David Hemphill looked like an ambassador to some important country. He wore conservative suits in blue, gray, or black, perfectly pressed shirts, and ties held fast by subtle
clasps. He seldom used slang or rough speech. Because of the way he presented himself, the company often used him as its representative in meetings that required discretion and tact but no technical knowledge or strategic expertise. In reality he was only a bureaucrat raised a little above the middle range because of long tenure. He was in charge of personnel administration for a single section. That was the title in his personnel file—Human Resources Director, Research Section. Not mentioned in his file was his keen ability to sense when things around him were not as he had expected, and the coincidental arrival of two people had made him watchful.

He stood by the open door of this car and pretended to be checking the seat for some lost object while he waited for the man and woman to reveal which way they were going. They were walking toward him. It occurred to him that getting involved in a murder investigation might not be entirely safe. Then he wondered what he would do if this were some kind of unfriendly approach.

“Mr. Hemphill?” said the woman.

“Yes,” he said.

“I’m Veronica Abel.” She smiled fleetingly and gave his hand a shake. “This is Sid Abel.”

Another shake from Sid, this one a much larger, stronger hand, but the same duration and intensity. The couple looked like a pair of high school teachers, the sort who had seen everything at least five times, and hadn’t been particularly disturbed by it the first time.

The woman, Veronica, was talking again. “We noticed that the restaurant was a little crowded and noisy, so we picked another one on the next street over.”

The man, Sid, said, “This stairwell over here.” Hemphill went with them. He had not really been given a choice, but he wasn’t sure whether he should mind.

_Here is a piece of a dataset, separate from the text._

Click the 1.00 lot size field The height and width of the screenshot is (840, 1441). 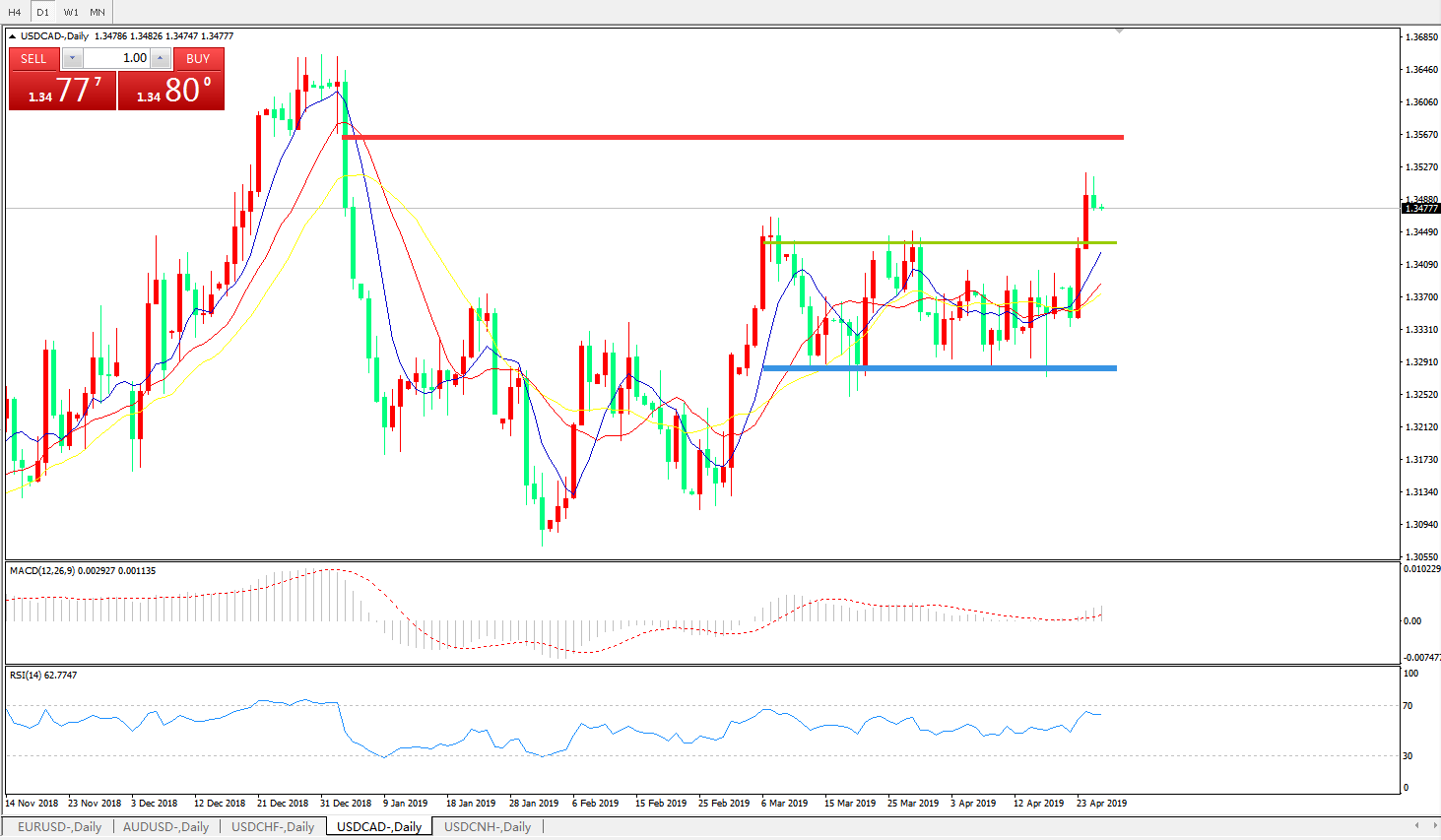coord(116,58)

The alternative restaurant was a revelation. It was called Anthony’s, and it was old, with dark wood panels and a bar that ran the length of the eighty-foot dining room. There was a lunch crowd, but it looked to Hemphill to be about half composed of men who talked in guarded voices and raised their eyes frequently to be sure nobody was close enough to overhear, and couples who behaved the same way. A large man with a shaved head saw them enter and said, “Ronnie, Sid. I’ll put you over here,” and led them to a booth by the back wall.